Cette photo, publiée en janvier 1948, montre des Arabes palestiniens quittant leur village et les quartiers de Jérusalem pour marcher contre une colonie juive en Palestine et fuyant l'attaque de la Haganah, pendant la guerre israélo-arabe de 1948. (AFP)
Cette photo, publiée en janvier 1948, montre des Arabes palestiniens quittant leur village et les quartiers de Jérusalem pour marcher contre une colonie juive en Palestine et fuyant l'attaque de la Haganah, pendant la guerre israélo-arabe de 1948. (AFP)
De vieux bâtiments arabes subsistent dans le village de Deir Yassine, qui fait désormais partie d'un hôpital psychiatrique à Jérusalem, où des troupes juives irrégulières ont massacré plus de 100 Palestiniens et chassé les habitants restants en 1948. (AFP)
De vieux bâtiments arabes subsistent dans le village de Deir Yassine, qui fait désormais partie d'un hôpital psychiatrique à Jérusalem, où des troupes juives irrégulières ont massacré plus de 100 Palestiniens et chassé les habitants restants en 1948. (AFP)
Le lanceur d'alerte israélien Mordechai Vanunu (3e à gauche) se joint aux Palestiniens lors de leur marche commémorative le 7 avril 2005 sur le site original de leur ancien village de Deir Yassine à Jérusalem. (AFP)
Le lanceur d'alerte israélien Mordechai Vanunu (3e à gauche) se joint aux Palestiniens lors de leur marche commémorative le 7 avril 2005 sur le site original de leur ancien village de Deir Yassine à Jérusalem. (AFP)
Short Url
Publié le Lundi 07 octobre 2024

Pire que la Naksa et la Nakba réunies? Un an après, aucun espoir à l'horizon

  • Au cours des douze mois qui ont suivi l'attaque du Hamas contre Israël, les échos de Deir Yassine et les souvenirs traumatisants de la Nakba et de la Naksa ont refait surface dans la conscience collective du monde arabe
  • À l'heure actuelle, la situation est certainement bien pire. Aujourd'hui, alors que le monde regarde, impuissant ou peu désireux d'intervenir, l'histoire se répète

DUBAI: C'est l'horreur de Deir Yassine qui, plus que tout autre incident, a symbolisé le violent nettoyage ethnique des Palestiniens en 1948, connu sous le nom de Nakba – la catastrophe.

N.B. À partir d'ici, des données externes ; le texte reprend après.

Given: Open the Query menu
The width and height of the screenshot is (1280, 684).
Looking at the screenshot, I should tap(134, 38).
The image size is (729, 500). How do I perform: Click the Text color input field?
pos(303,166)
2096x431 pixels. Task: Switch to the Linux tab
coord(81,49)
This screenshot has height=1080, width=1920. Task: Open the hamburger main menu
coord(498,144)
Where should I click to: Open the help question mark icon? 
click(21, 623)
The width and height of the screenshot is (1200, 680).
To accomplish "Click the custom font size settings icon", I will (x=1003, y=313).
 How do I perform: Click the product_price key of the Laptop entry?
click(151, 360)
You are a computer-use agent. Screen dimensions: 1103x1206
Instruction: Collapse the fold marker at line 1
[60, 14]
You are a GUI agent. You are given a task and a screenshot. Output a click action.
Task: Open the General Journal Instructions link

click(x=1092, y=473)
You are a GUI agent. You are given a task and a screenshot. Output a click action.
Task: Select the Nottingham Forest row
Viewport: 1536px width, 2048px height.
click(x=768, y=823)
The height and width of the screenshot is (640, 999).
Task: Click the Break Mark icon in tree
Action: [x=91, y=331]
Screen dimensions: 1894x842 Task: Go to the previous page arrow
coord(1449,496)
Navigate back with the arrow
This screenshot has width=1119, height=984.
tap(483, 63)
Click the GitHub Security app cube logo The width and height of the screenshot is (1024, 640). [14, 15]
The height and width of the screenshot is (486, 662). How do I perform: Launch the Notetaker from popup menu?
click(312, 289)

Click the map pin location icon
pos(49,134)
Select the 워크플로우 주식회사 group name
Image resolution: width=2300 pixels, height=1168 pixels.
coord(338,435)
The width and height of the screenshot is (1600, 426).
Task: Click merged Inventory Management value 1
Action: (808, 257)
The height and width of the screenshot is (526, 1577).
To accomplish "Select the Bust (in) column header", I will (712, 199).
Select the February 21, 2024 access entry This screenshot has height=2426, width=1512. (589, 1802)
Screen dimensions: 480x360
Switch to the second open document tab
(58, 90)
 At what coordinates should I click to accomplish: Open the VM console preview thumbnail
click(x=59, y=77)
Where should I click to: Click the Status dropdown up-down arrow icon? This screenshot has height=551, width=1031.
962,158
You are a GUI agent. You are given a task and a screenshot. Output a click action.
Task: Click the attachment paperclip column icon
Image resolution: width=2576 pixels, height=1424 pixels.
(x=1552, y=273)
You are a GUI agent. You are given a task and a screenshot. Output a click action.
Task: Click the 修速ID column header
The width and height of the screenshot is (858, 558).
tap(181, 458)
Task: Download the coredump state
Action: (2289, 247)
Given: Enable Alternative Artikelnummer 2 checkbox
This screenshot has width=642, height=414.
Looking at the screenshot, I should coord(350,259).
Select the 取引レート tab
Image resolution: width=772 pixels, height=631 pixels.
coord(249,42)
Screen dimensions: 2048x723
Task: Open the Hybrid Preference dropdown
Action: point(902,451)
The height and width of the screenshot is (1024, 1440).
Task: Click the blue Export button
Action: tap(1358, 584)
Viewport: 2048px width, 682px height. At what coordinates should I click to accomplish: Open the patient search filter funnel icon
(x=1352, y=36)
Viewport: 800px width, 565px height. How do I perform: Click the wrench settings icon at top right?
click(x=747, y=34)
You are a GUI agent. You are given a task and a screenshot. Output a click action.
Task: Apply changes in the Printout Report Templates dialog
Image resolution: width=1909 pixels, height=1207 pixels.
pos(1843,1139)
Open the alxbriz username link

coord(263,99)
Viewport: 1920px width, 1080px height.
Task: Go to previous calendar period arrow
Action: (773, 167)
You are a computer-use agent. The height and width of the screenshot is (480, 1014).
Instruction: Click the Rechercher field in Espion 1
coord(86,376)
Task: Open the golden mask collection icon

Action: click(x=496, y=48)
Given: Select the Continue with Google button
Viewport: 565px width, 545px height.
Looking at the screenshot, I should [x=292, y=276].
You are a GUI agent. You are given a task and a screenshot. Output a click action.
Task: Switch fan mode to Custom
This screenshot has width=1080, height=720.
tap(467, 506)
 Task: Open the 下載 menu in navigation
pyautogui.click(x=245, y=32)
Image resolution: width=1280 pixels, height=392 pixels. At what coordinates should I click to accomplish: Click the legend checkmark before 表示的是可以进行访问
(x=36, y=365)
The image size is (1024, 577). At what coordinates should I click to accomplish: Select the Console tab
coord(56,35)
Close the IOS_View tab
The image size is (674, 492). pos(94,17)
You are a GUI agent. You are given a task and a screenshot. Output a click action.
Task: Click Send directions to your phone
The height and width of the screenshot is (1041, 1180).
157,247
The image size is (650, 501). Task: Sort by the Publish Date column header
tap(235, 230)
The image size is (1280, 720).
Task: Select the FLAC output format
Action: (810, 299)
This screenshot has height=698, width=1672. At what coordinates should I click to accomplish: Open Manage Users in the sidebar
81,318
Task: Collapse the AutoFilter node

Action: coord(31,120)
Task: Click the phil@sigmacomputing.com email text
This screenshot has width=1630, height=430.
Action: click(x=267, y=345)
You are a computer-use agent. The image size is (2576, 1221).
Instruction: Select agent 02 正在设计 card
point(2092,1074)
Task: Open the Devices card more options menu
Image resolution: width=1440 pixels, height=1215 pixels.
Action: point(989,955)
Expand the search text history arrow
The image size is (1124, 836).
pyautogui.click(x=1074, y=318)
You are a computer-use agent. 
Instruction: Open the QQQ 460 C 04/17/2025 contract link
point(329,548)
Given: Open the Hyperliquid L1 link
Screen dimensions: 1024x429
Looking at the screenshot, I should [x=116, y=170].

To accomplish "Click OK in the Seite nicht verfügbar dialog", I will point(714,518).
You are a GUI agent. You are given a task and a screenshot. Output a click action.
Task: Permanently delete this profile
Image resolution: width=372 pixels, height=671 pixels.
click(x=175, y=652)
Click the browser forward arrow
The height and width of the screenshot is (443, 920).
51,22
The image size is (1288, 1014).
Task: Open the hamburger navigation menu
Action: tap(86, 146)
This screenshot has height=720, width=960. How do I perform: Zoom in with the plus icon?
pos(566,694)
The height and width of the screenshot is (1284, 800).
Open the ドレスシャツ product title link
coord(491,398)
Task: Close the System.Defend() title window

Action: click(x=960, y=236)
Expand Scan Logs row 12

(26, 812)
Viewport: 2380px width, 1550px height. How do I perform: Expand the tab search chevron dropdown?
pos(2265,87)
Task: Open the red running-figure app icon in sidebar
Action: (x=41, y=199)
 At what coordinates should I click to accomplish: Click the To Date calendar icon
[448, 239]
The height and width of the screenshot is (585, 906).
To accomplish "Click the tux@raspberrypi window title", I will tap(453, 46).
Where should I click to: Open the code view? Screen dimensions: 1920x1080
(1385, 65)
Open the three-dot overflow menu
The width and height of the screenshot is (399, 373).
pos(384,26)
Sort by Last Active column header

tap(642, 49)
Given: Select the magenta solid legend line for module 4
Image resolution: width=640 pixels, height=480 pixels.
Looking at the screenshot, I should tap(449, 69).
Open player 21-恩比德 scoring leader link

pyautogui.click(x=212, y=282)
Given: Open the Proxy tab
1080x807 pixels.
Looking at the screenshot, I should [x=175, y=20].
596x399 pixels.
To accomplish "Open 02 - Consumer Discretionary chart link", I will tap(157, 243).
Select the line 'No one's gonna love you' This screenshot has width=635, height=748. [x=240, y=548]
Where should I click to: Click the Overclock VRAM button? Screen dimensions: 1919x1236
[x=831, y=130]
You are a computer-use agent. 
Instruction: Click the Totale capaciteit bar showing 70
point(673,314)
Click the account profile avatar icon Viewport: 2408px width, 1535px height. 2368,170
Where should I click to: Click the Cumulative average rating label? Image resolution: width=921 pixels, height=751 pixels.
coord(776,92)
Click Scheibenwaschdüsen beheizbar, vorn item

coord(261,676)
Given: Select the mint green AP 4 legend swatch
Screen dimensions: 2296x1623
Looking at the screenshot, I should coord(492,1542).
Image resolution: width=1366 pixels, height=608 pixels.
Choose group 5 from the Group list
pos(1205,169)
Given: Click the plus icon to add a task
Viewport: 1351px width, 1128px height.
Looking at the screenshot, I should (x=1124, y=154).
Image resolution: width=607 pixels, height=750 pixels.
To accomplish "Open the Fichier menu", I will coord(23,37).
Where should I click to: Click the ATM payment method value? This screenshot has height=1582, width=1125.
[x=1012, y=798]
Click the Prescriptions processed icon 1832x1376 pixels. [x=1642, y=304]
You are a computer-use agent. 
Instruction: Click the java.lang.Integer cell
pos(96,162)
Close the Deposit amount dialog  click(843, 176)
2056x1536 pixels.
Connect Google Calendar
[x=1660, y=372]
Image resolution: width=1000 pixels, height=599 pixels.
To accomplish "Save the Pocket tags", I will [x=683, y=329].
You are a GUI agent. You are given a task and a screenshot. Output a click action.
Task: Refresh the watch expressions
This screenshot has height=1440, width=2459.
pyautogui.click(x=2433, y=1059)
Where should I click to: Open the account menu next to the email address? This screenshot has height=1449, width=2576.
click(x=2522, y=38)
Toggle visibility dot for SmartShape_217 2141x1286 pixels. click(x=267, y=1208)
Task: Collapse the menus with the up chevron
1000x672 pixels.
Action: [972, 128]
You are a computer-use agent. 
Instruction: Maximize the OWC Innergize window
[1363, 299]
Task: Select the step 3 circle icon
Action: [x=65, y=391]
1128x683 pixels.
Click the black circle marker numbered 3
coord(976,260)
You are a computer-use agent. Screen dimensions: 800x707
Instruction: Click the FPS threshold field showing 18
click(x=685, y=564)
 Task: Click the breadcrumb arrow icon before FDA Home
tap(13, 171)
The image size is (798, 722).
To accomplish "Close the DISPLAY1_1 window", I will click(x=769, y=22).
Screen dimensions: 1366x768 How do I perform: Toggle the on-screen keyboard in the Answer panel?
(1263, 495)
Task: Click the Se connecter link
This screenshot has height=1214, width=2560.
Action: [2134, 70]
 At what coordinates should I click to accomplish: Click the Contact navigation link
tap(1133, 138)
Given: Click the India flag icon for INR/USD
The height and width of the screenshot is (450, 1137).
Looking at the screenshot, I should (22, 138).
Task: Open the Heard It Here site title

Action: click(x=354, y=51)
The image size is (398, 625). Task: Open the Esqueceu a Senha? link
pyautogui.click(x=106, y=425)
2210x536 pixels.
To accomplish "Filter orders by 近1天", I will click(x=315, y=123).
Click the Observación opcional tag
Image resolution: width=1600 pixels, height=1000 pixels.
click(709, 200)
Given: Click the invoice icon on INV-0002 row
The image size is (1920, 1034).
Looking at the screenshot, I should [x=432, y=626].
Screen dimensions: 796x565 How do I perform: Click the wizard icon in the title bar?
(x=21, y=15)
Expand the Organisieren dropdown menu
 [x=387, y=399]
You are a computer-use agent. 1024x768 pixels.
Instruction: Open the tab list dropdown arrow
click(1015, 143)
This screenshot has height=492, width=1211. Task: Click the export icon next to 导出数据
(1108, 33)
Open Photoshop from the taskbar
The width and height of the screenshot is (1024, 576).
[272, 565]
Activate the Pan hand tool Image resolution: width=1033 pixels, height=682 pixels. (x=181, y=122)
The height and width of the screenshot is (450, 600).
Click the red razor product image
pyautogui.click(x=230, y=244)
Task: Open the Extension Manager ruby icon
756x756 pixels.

Au cours des douze mois qui ont suivi l'attaque du Hamas contre Israël le 7 octobre 2023, les échos de Deir Yassine et les souvenirs traumatisants de la Nakba ont refait surface dans la conscience collective du monde arabe.

Il serait faux de dire que le village palestinien de Deir Yassine, une colonie située à quelques kilomètres à l'ouest de Jérusalem et dont les origines remontent au moins au XVIe siècle, n'existe plus.

Certes, son nom a été rayé des cartes. Les Arabes, ainsi que les générations de leurs ancêtres qui ont vécu ici, ont disparu depuis longtemps, tandis que les vestiges du cimetière abandonné du village ont été détruits au bulldozer dans les années 1980 pour laisser place à une nouvelle autoroute.

Mais certains des 144 bâtiments en pierre de Deir Yassine, dont l'une des deux écoles construites par les villageois, peuvent encore aperçus derrière une clôture de sécurité et intégrés au campus tentaculaire d'un hôpital israélien pour malades mentaux.

L'hôpital psychiatrique de Kfar Shaul a été construit sur le site du village en 1951, sans aucune considération apparente, ironique ou autre, pour les événements traumatisants qui s'y étaient déroulés trois ans plus tôt.

Le 9 avril 1948, des terroristes sionistes ont attaqué Deir Yassine et, selon les mots de l'historien palestinien Walid Khalidi, ont perpétré «l'atrocité la plus connue et peut-être la plus sanglante» de la guerre civile qui a éclaté à la suite de l'adoption par les Nations unies du plan controversé de partage de la Palestine.

Un peu plus d'un mois après ce massacre, qui s'inscrit dans la vague de terrorisme juif visant à s'emparer d'un maximum de terres pour l'entreprise coloniale sioniste, David Ben-Gourion a déclaré la création de l'État d'Israël, le 14 mai 1948.

Ce qui s'est passé à Deir Yassine en 1948 n'est en rien unique.

Mais c'est l'horreur de Deir Yassine, dont la nouvelle s'est rapidement répandue, qui, plus que tout autre incident, a symbolisé le violent nettoyage ethnique des Palestiniens en 1948, connu sous le nom de Nakba – la catastrophe.

Au cours des douze mois qui ont suivi l'attaque du Hamas contre Israël le 7 octobre 2023, les échos de Deir Yassine et les souvenirs traumatisants de la Nakba et de la Naksa, la saisie ultérieure par Israël des territoires palestiniens restants en 1967, ont refait surface dans la conscience collective du monde arabe.

Légende
Au cours de l'année écoulée à Gaza, plus de 40 000 personnes – dont plus de 10 000 enfants – ont été tuées par les forces israéliennes, qui aspirent à venger, aveuglément et de manière disproportionnée, les 1 200 Israéliens tués par le Hamas le 7 octobre et les plus de 40 otages qu'on suppose morts en captivité.

Les 17 et 18 septembre, Israël a lancé un assaut extraordinaire contre le Liban, lorsque des centaines de bipeurs et de talkies-walkies piégés par des agents israéliens ont explosé entre les mains de membres du Hezbollah dans tout le Liban. Plus de 40 personnes ont été tuées et des milliers d'autres blessées, parmi lesquelles de nombreux civils, dont des enfants.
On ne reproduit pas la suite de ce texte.